Réponse de le 17/02/2017 à 15:44 :
C'est une autre façon de nous dire que la famille Lepen n'a pas évolué?

Parce que pour Homo Sapiens, on a développé des trucs comme lois, police, juge, amendes, prisons, pour lutter contre d'autres faits qui existent depuis Adam et Eve (le vol, le viol, l'inceste, l'esclavagisme...).

Et ça ne marche pas trop mal.
Réponse de le 17/02/2017 à 16:07 :
@ MDR
Est-ce les lois, les traités et autres décrets empêchenrt les vols les viols, les guerres, l'esclavage, les mensonges, etc. la réponse est clairement non. Le racisme,, le vrai, celui qui consiste à prétendre qu'un homme est inférieur à un autre est très marginal. Le problème aujourd'hui c'est qu'avec la complicité des médias, le racisme, la xénophobie etc. sont systématiquement employés pour dénoncer des causes prétendues de faits divers qui sont en réalité très éloignées du fait initiateur.

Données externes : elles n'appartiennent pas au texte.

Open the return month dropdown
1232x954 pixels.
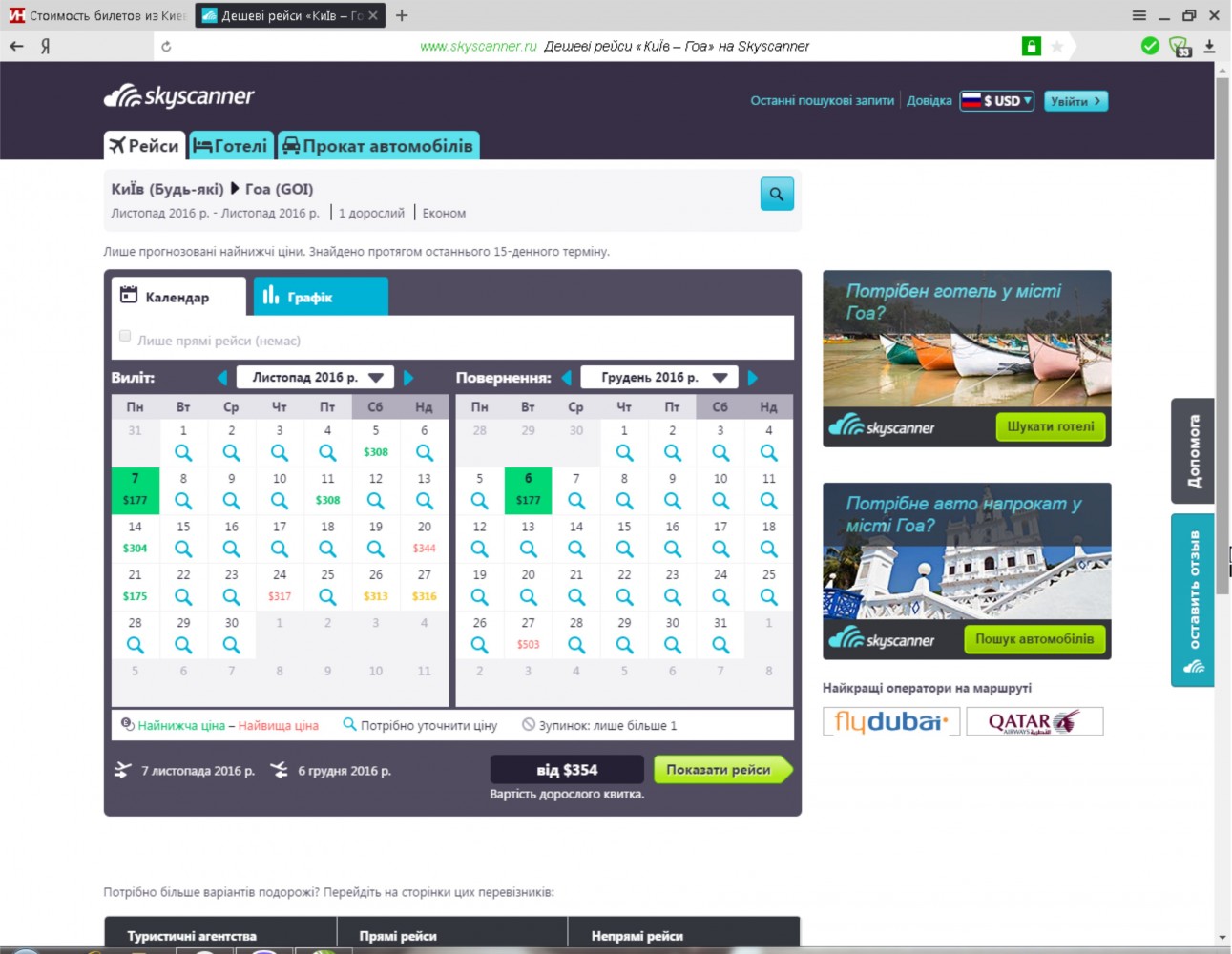661,378
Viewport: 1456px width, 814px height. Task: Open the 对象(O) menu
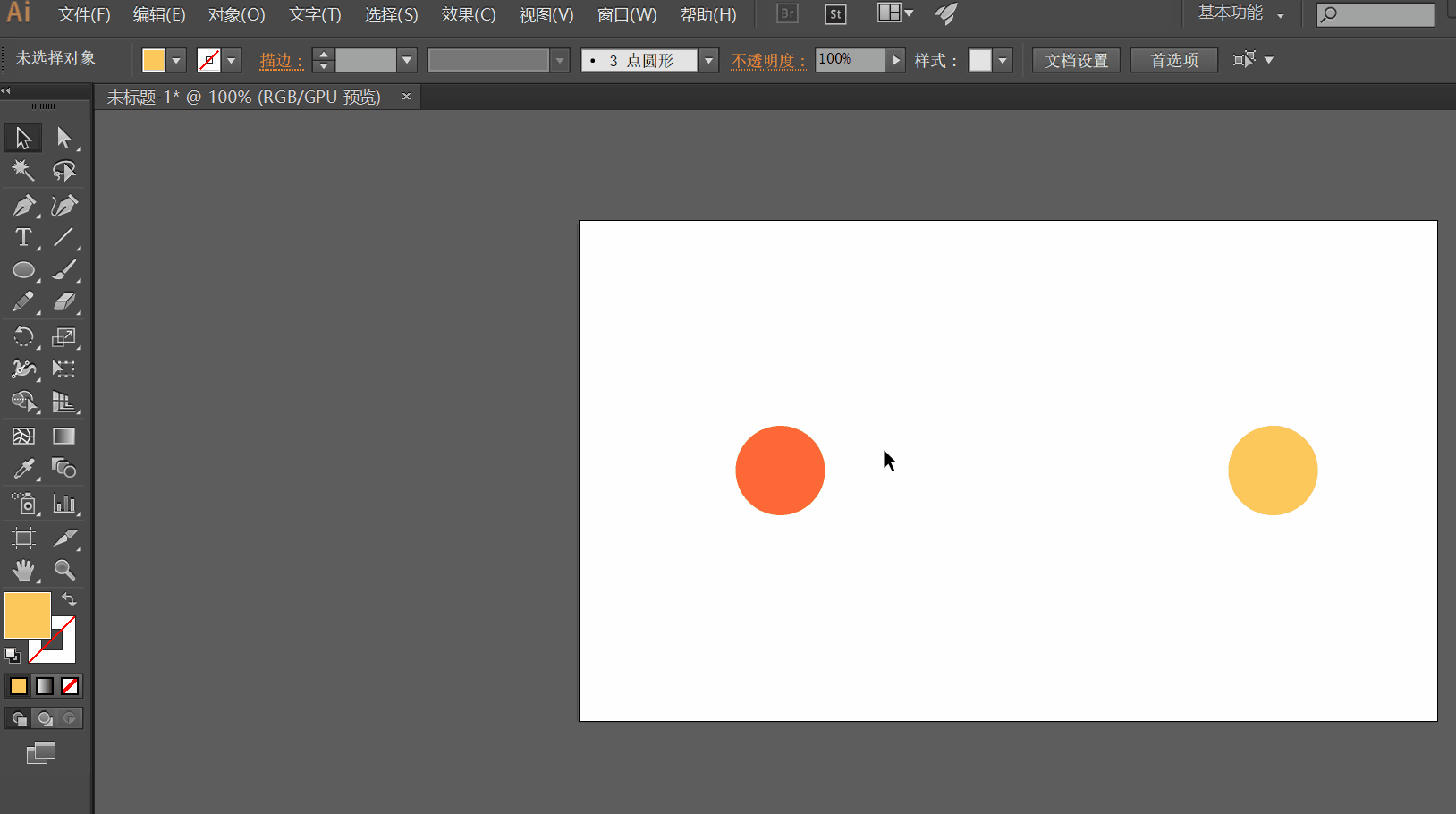point(236,15)
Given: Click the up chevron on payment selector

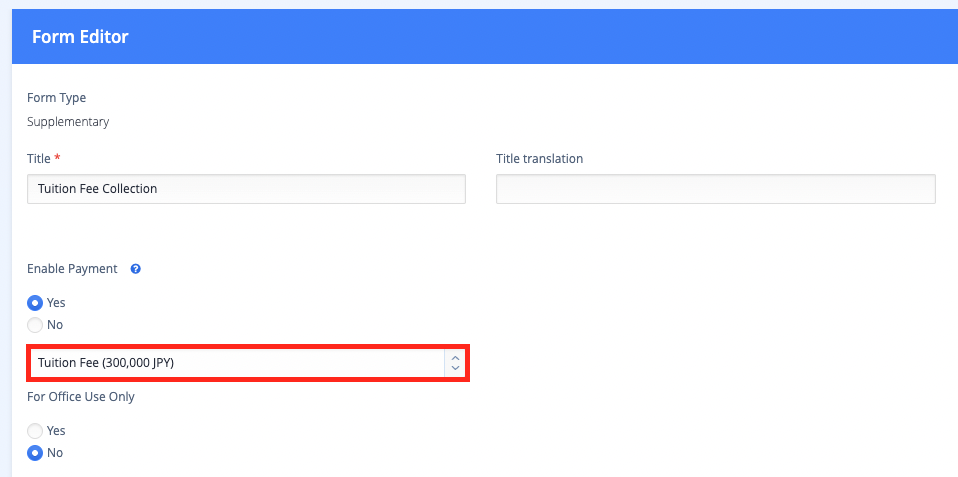Looking at the screenshot, I should 455,359.
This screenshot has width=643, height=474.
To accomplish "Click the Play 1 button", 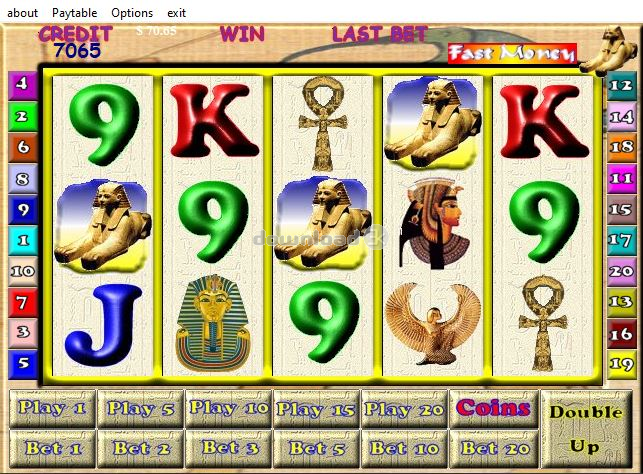I will pos(52,408).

a écrit le 17/02/2017 à 11:06 :
Toutes les grandes fortunes sont assises sur une montagne de méfaits, de délits, de compromissions. La fortune, faire de l'argent, c'est dans l'ADN des américains, ce n'est d'ailleurs pas en soi une tare SI la fortune des uns fait aussi au passage le bien-être des autres. C'est loin d'être le cas et le fossé se creuse de plus en plus entre les riches et les pauvres. Le résultat pour les Américains, c'est qu'ils ont Trump, qui construit des murs, élargit les fossés avec leur argent et devrait finir par déclencher une guerre... la seule voie possible pour la restauration d'une "America is back again".
a écrit le 17/02/2017 à 10:47 :
Ah si seulement tous les présidents du monde pouvaient être traités comme trump par les autorités, notre planète deviendrait un véritable paradis car débarrassée de tout ces imposteurs.

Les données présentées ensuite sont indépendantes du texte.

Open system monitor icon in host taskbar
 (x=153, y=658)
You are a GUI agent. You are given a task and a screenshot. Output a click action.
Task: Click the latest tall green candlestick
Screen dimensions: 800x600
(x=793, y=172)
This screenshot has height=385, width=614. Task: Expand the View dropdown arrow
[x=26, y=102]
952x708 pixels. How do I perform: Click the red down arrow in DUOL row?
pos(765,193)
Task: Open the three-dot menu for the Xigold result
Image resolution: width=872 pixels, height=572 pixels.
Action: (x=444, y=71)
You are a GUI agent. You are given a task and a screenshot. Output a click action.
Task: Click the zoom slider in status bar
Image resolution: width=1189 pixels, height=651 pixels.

Et je vous dis pas si en plus c'était à effets rétroactifs, il faudrait sortir les petits dealers de prison pour y mettre nos politiciens et leurs amis hommes d’affaires tellement il y en aurait.

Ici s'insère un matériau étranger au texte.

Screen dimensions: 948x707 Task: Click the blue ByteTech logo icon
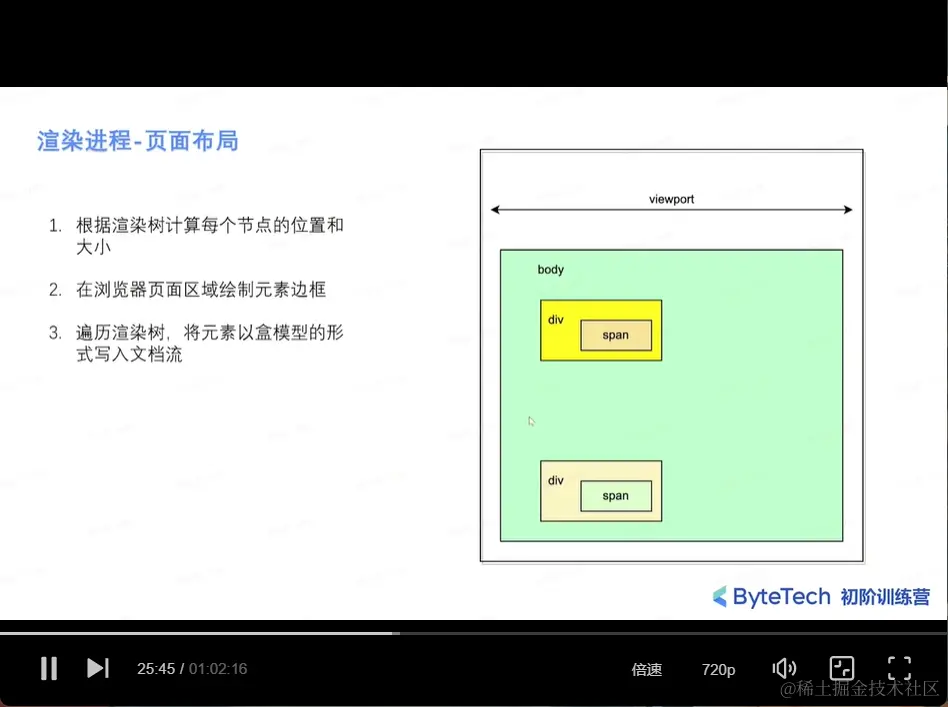717,597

Oups mais qu'est-ce qu'il m'arrive je parle de justice et d'égalité là, je rêve donc, désolé.
Réponse de le 17/02/2017 à 16:41 :
"il faudrait sortir les petits dealers de prison pour y mettre nos politiciens et leurs amis hommes d’affaires". Non, il faudrait construire des nouvelles prisons. La place des dealers, petits et gros, est à l'ombre. Pour très longtemps.